Due to rapidly-rising geopolitical tensions, I have a long-term bullish perspective on the defense industry. But Boeing (NYSE:BA) has robust exposure to both civilian and military applications, making it an appealing package. Under normal circumstances, I’d wholeheartedly recommend Boeing stock. However, recent events make BA a tricky call.
Specifically, I’m referring to Indonesia’s Lion Air Flight 610 that crashed on October 29th, killing all onboard. After digesting the awful human tragedy, the finger-pointing began. At the center of the controversy is the airplane involved in the accident, a Boeing 737 Max.
The Max represents the latest version of the venerable 737 series. As such, it features technological upgrades that supposedly make the plane safer to operate. A key improvement, the Maneuvering Characteristics Augmentation System (MCAS), is integrated in the 737 Max, but not in older versions.
Both Boeing and Lion Air agree that the critical malfunctioned occurred in the MCAS. That admission alone presents a worrying headwind for BA stock. According to the accident investigators, Lion Air’s flight crew struggled with the MCAS, which constantly pushed the airliner’s nose downward.
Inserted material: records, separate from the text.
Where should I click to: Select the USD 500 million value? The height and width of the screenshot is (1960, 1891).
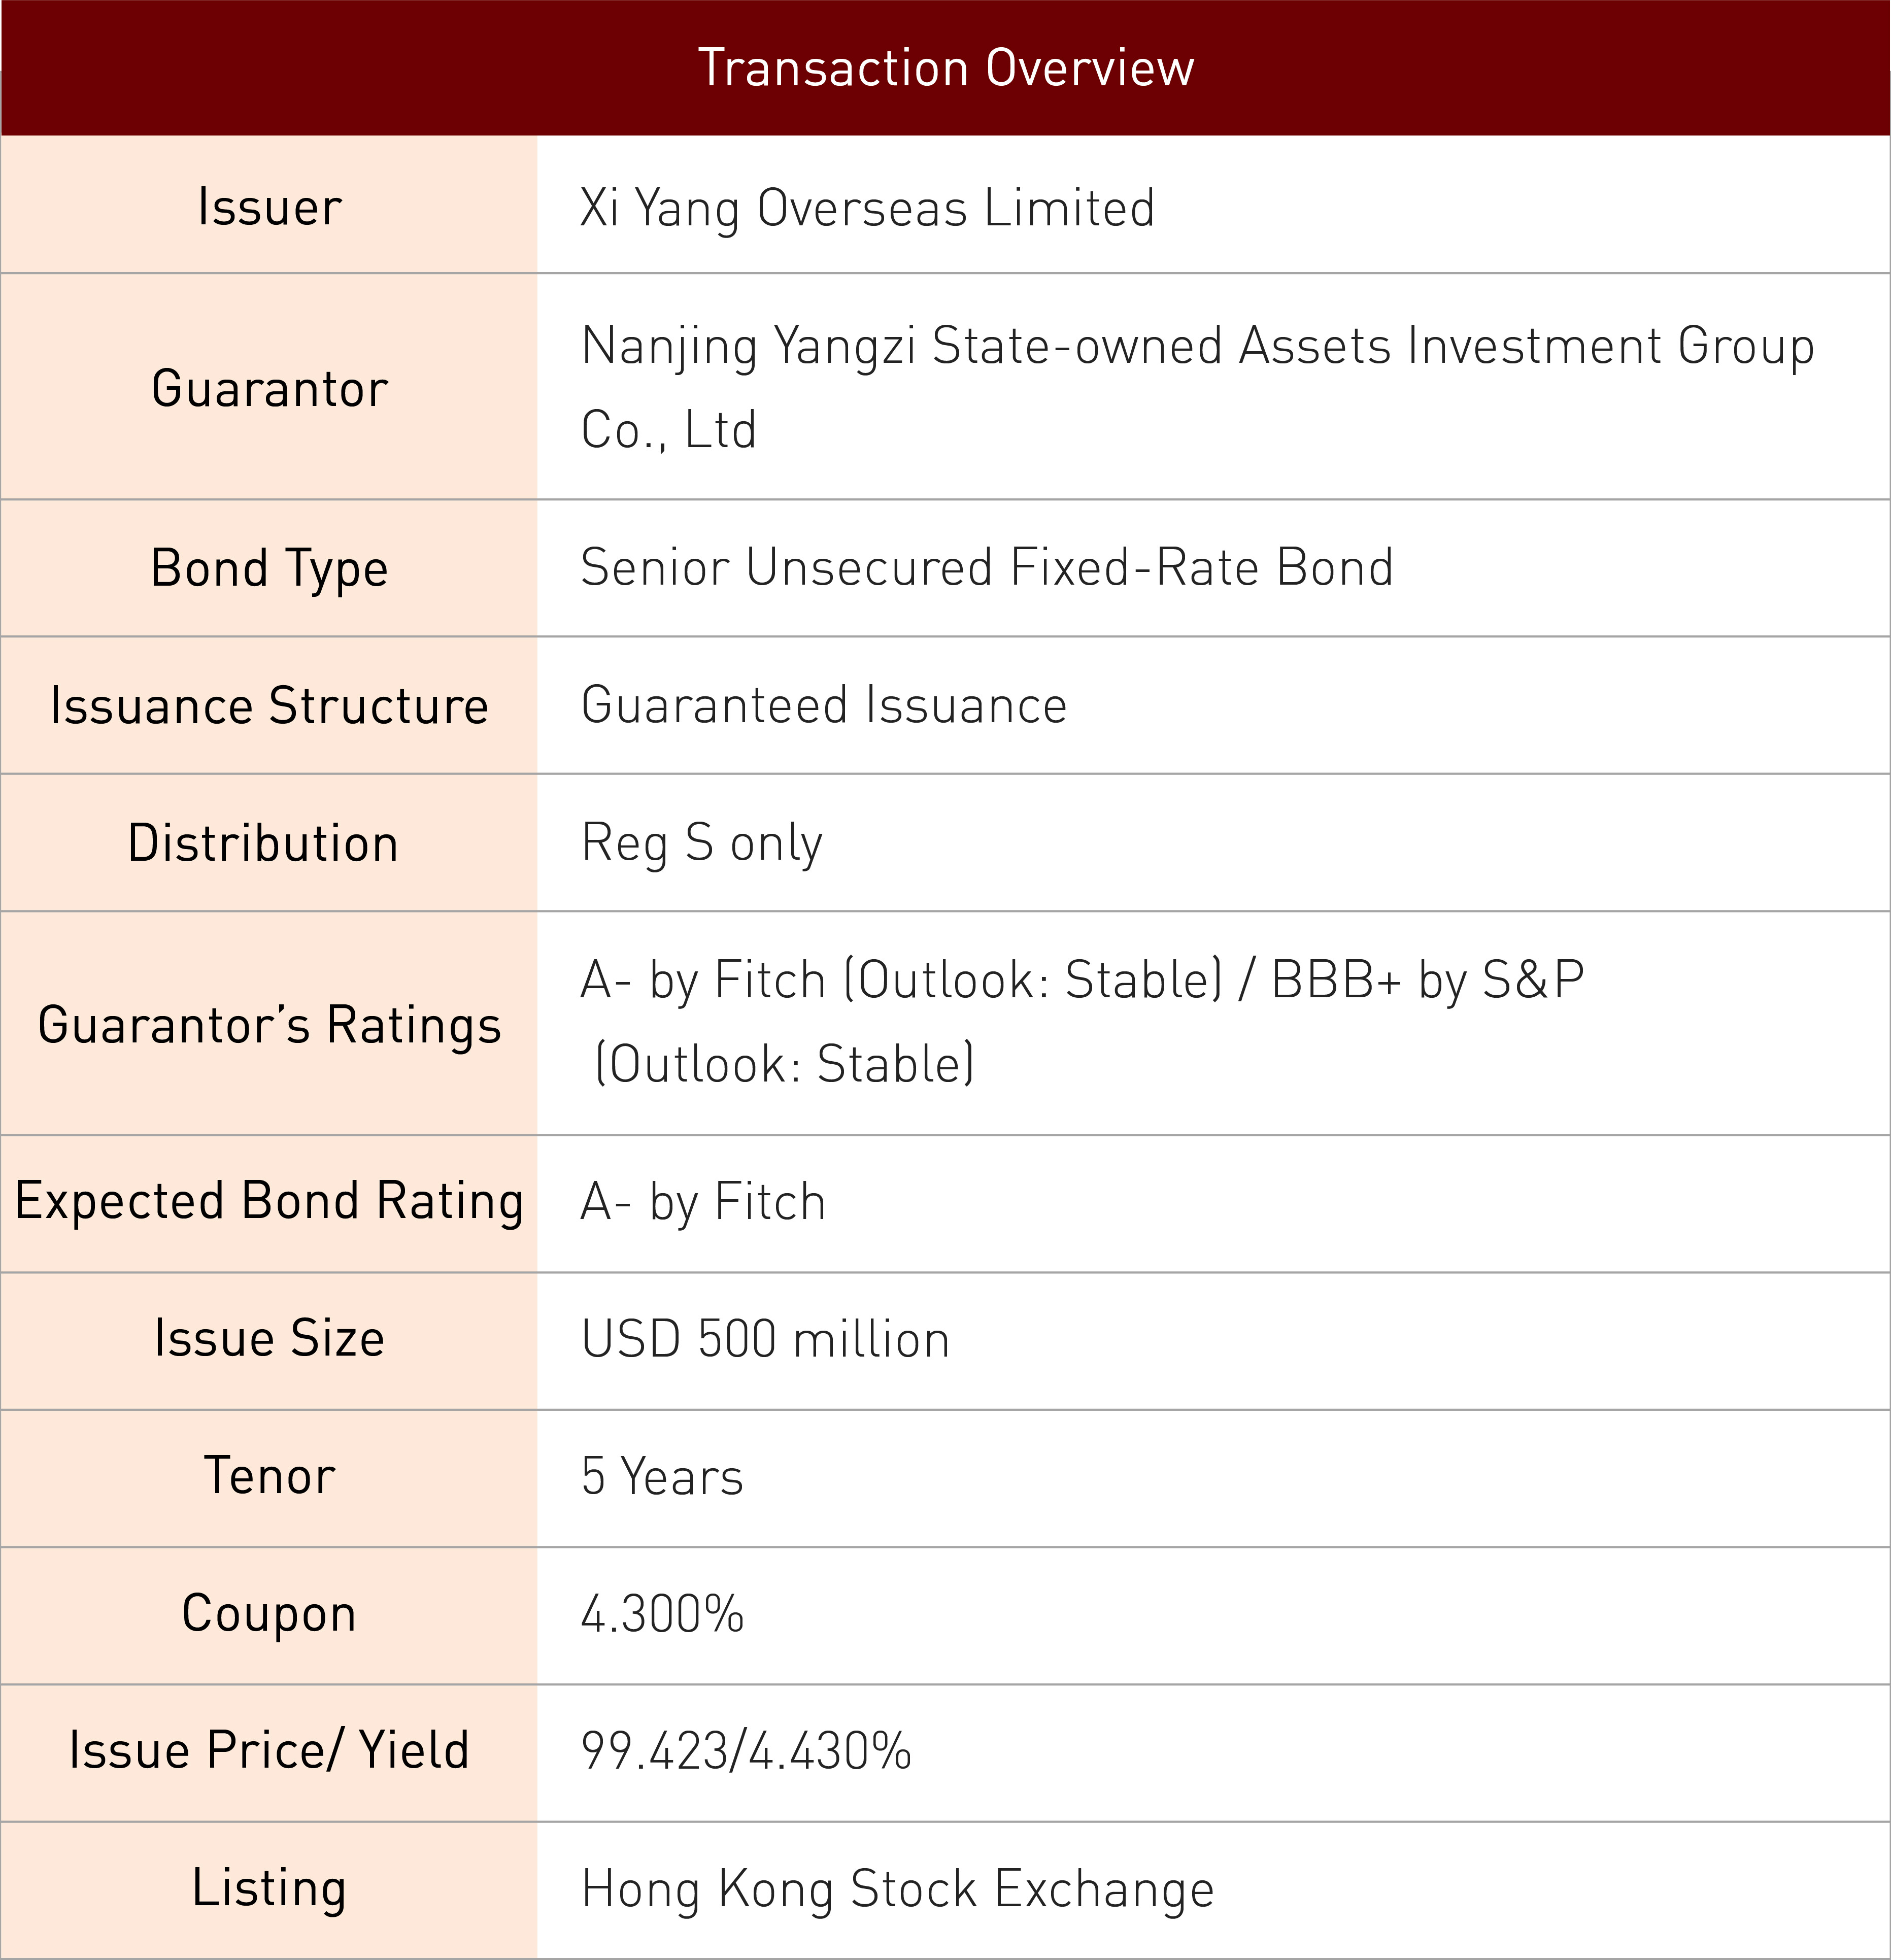pos(765,1340)
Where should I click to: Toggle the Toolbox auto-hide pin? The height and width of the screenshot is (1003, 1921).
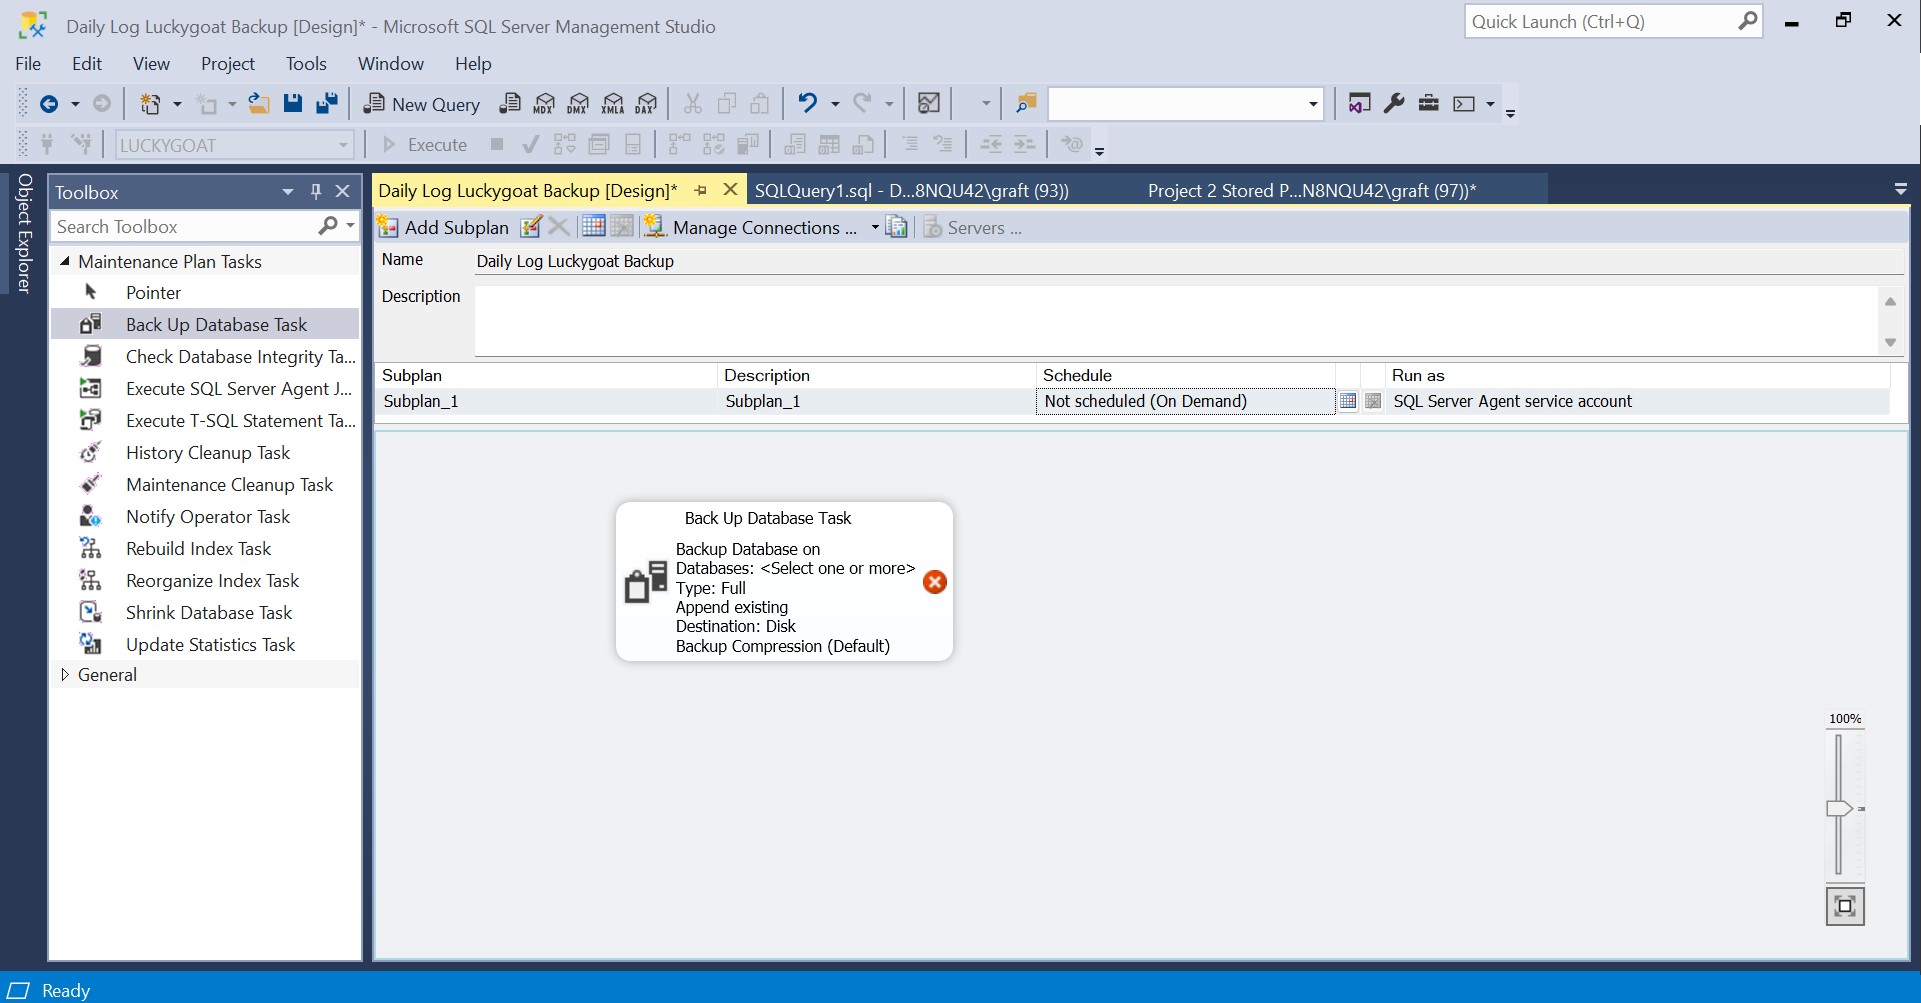(316, 191)
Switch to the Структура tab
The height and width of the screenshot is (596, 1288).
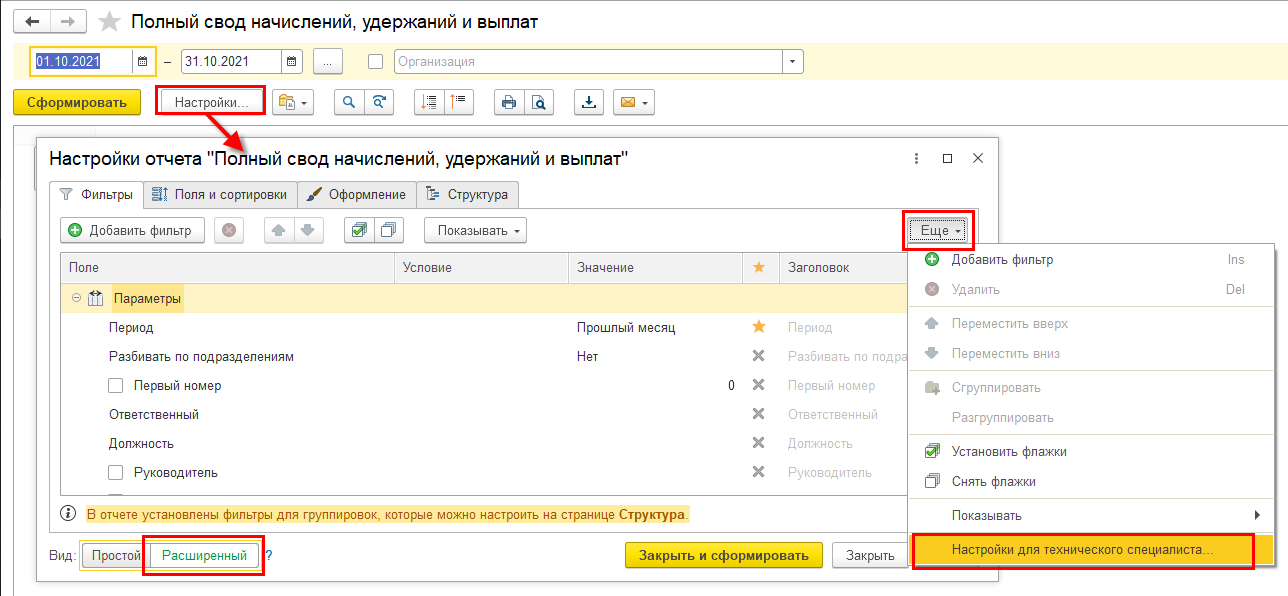[x=468, y=194]
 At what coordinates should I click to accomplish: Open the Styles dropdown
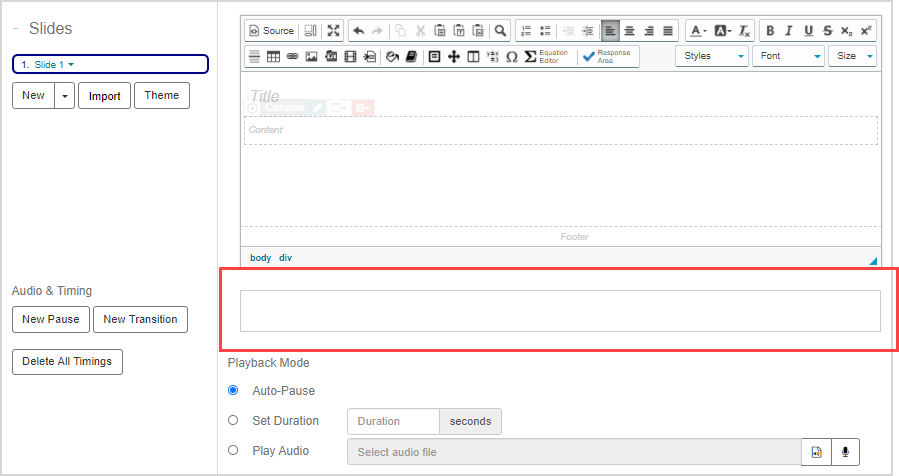click(712, 56)
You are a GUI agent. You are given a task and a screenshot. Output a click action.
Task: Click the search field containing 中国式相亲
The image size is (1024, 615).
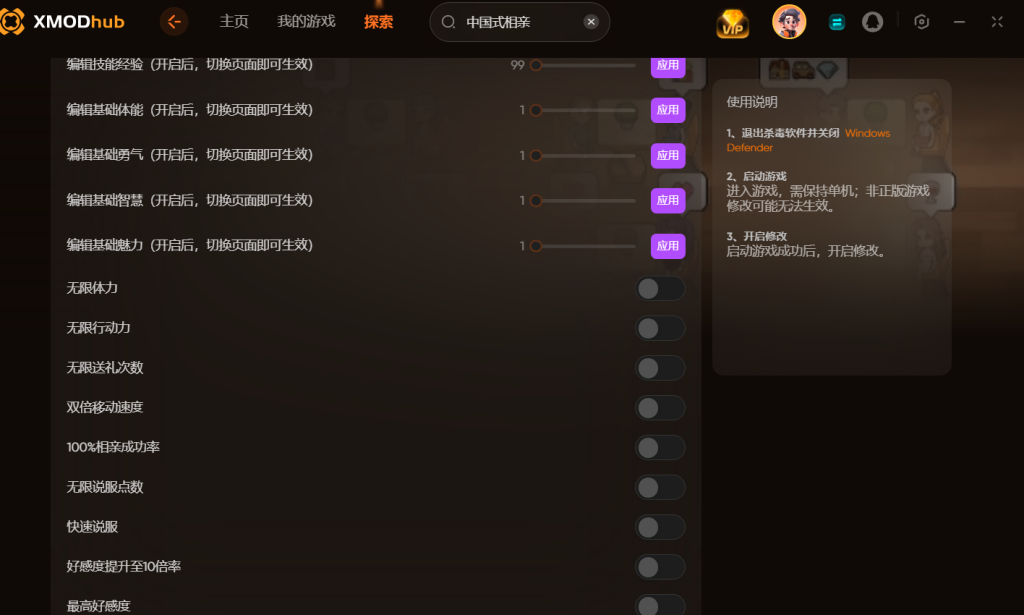coord(519,22)
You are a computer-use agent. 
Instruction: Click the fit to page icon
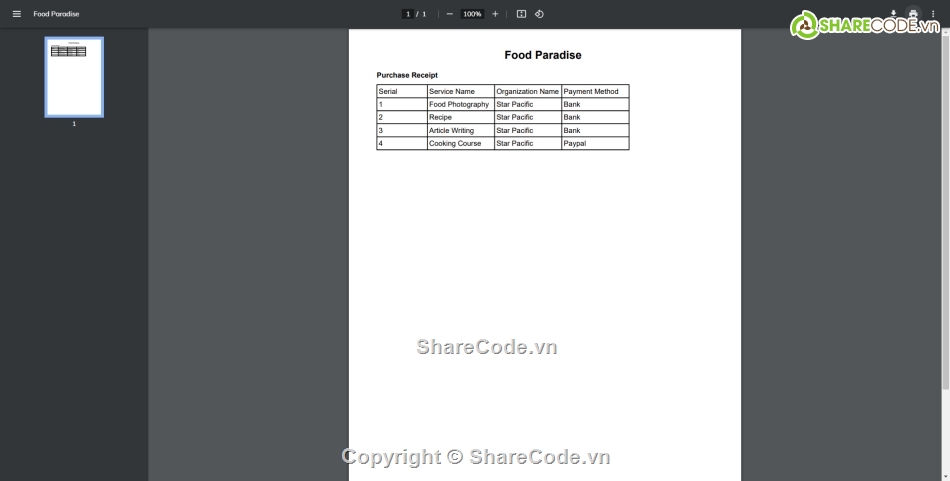coord(521,14)
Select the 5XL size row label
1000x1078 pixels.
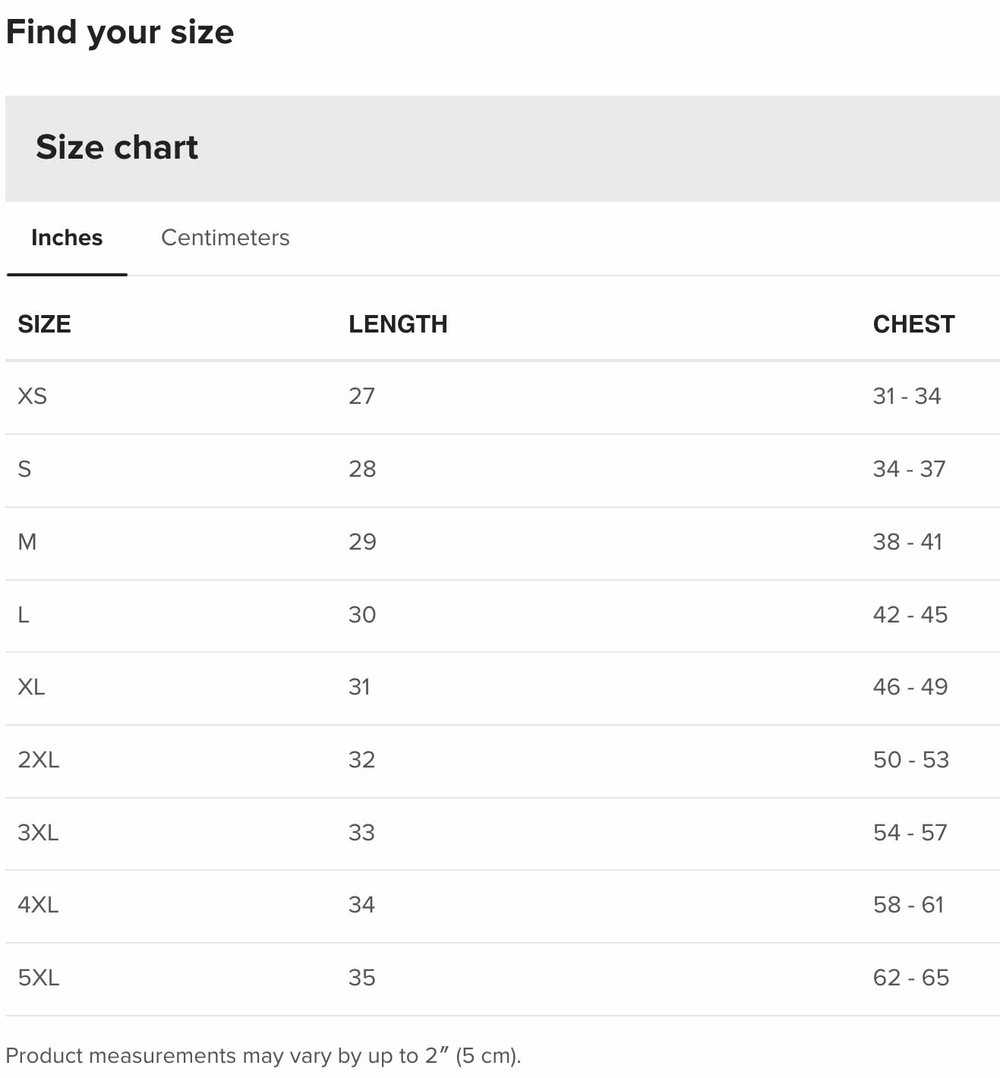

From the evidence available, outsiders arrive at a logical conclusion. Without this new “improvement,” Flight 610’s passengers and crew would likely still be alive. Obviously, this is terrible PR for Boeing stock.
Moreover, Lion Air claimed that BA failed to educate the company about MCAS, and how to respond in an emergency. Another damning indictment against BA stock: multiple airliners, including Southwest Airlines (NYSE:LUV) and American Airlines (NASDAQ:AAL), support Lion Air’s accusation.
However, Boeing pushed back, stating that standard operating procedures would have address the MCAS failure. Also, a Lion Air ground crew may have inadvertently tampered with the MCAS sensor on the doomed flight.
Boeing Stock Hangs on a Delicate Thread
Right now, I believe Lion Air has the stronger argument. While the flight crew may have responded inappropriately, and the ground crew may have erred in the maintenance process, BA has an absolute responsibility to inform all parties about MCAS. Not doing so is negligent.
However, I reached my conclusion without the benefit of the cockpit voice recorder (CVR). This would show how the pilots responded to the malfunction. And just recently, Indonesian investigators recovered the CVR.
Finding the CVR was a stroke of luck. In about two weeks, the device’s acoustic beacon which pings its location would have died. At the same time, it could also spell trouble for Boeing stock if the CVR confirms Lion Air’s side (as well as Southwest’s and American Airlines’).
With the CVR, investigators can have a true glimpse into the flight crew’s mindset. If any indication exists that the pilots attempted to regain control through standard measures but failed, the fallout may significantly harm BA stock.
For one thing, Boeing has largely been on the defensive. Rather than offer viable theories, they’re denying Lion Air’s accusations. These denials include rebuttals that BA provided adequate information on dealing with MCAS-related emergencies.
An analysis of the CVR may evaporate either party’s explanations or accusations. But even if the cockpit recording suggested pilot error, Boeing stock still has a problem. In this case, the error didn’t occur in a vacuum. The culprit still remains the MCAS.
In my opinion, the cockpit recording only has two outcomes for BA stock: bad news or really bad news. Either way, Lion Air asks the same question: why did you provide airliners with faulty technology?
It doesn’t help that the Federal Aviation Administration warned 737 Max pilots about the MCAS system following the accident. Such announcements indict the system, not the pilot.
Be Patient With BA stock
I’m not saying Boeing stock is done. As I mentioned earlier, I have a longer-term perspective on defense companies. Militarily and politically, Boeing offers multiple contributions, not the least of which is Air Force One.
Furthermore, management has significantly expanded its footprint. For instance, its partnerships with multiple Japanese companies to produce next-generation electric-propulsion airplanes appear promising. Japan eagerly wishes to grow its burgeoning aviation industry. If the country achieves half the success it did with automobiles, the Boeing-Japan partnership will reap significant profits.
But in the meantime, this Lion Air controversy isn’t going away. The airline previously threatened to cancel a $22 billion order. Depending on the results of the investigation, we may have massive lawsuits flying around.
For me, the bottom line is that serious distractions exist. With BA stock gyrating wildly in the past few months, I’d wait on the sidelines. You may regret a few missed percentage points. On the other hand, you might save yourself heartache if this ugly incident doesn’t go Boeing’s way.
As of this writing, Josh Enomoto did not hold a position in any of the aforementioned securities.